The leader of the Independent Democratic Serb Party (SDSS), Vojislav Stanimirovic, on Thursday morning went to the Office of the Chief State Prosecutor (DORH) in Zagreb to give a statement regarding accusations that during the occupation of Vukovar he humiliated and insulted women who had been raped and abused.
In a late night news broadcast on Croatian Television on Wednesday, Stanimirovic dismissed the accusations, saying that he had never been contacted by the DORH to respond to the allegations and that he would go there of his own accord on Thursday.
Stanimirovic did so around 9 am on Thursday, followed by SDSS vice-president Milorad Pupovac, who left the DORH headquarters ten minutes later.

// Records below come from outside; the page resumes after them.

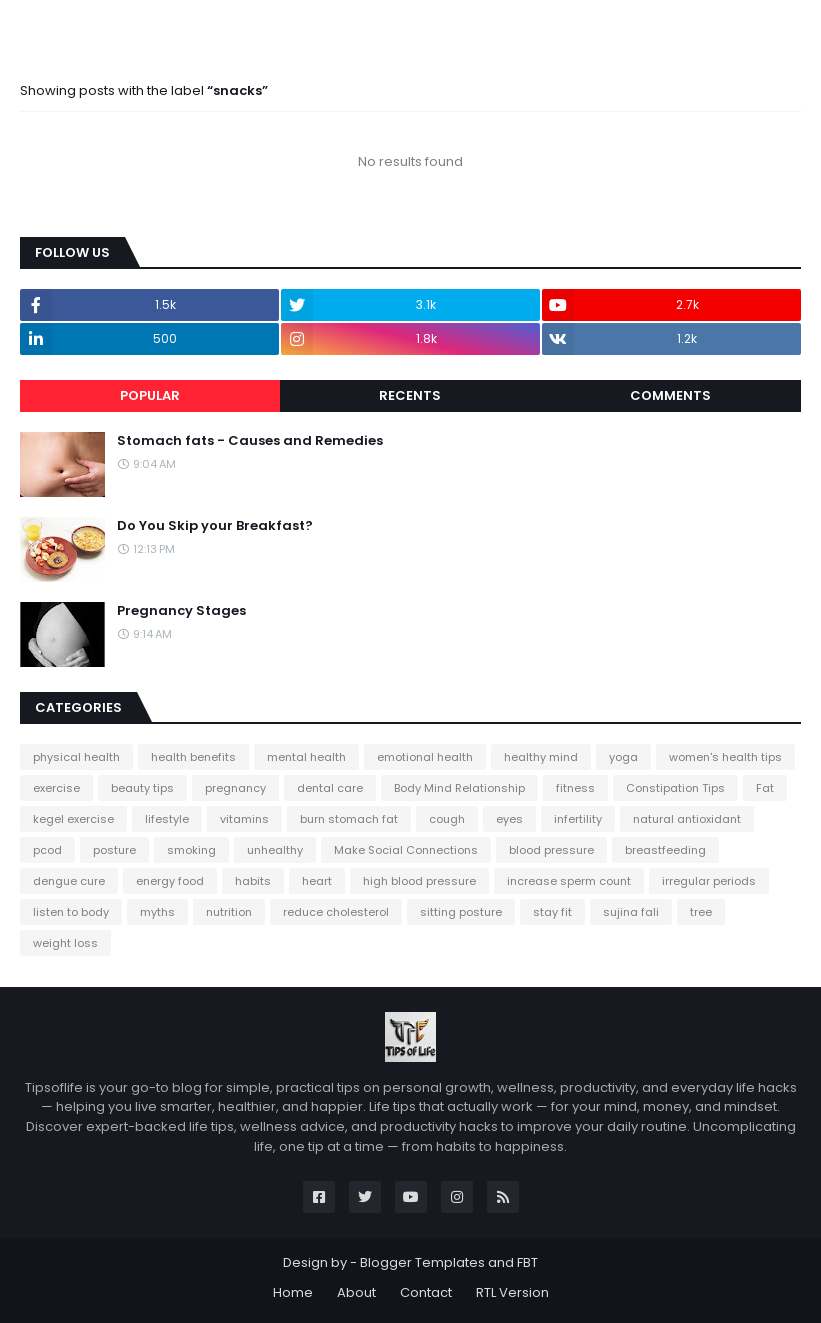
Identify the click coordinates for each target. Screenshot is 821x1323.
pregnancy (235, 788)
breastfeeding (665, 850)
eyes (509, 819)
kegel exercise (73, 819)
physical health (76, 757)
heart (317, 881)
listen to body (71, 912)
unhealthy (275, 850)
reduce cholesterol (336, 912)
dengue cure (69, 881)
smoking (191, 850)
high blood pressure (419, 881)
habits (253, 881)
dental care (330, 788)
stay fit (552, 912)
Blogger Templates (422, 1262)
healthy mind (541, 757)
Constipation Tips (675, 788)
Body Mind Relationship (459, 788)
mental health (306, 757)
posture (114, 850)
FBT (527, 1262)
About (356, 1292)
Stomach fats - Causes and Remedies (250, 441)
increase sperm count (569, 881)
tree (701, 912)
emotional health (425, 757)
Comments (670, 395)
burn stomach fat (349, 819)
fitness (575, 788)
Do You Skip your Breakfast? (215, 526)
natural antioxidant (687, 819)
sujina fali (631, 912)
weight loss (65, 943)
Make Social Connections (406, 850)
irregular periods (709, 881)
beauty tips (142, 788)
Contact (426, 1292)
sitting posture (461, 912)
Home (293, 1292)
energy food (170, 881)
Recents (410, 395)
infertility (578, 819)
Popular (150, 395)
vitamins (244, 819)
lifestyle (167, 819)
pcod (47, 850)
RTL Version (512, 1292)
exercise (56, 788)
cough (447, 819)
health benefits (193, 757)
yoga (623, 757)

During Question Time in parliament on Wednesday, a deputy of the Croatian Democratic Party of Slavonia and Baranja (HDSSB), Zoran Vinkovic, called on the DORH to look into a statement by Ruzica Erdelji, a rape victim during the war in Vukovar, who recently accused Stanimirovic of having witnessed rapes in Vukovar after the Serb occupation of the town in late 1991.
SDSS deputy Pupovac dismissed the accusations against Stanimirovic as lies and slander, describing Vinkovic's speech as shameful.
Several days earlier, the media published a letter by the multiple rape victim Erdelji who said that Stanimirovic was among the people who spit at and insulted her after torture in the Vukovar barracks.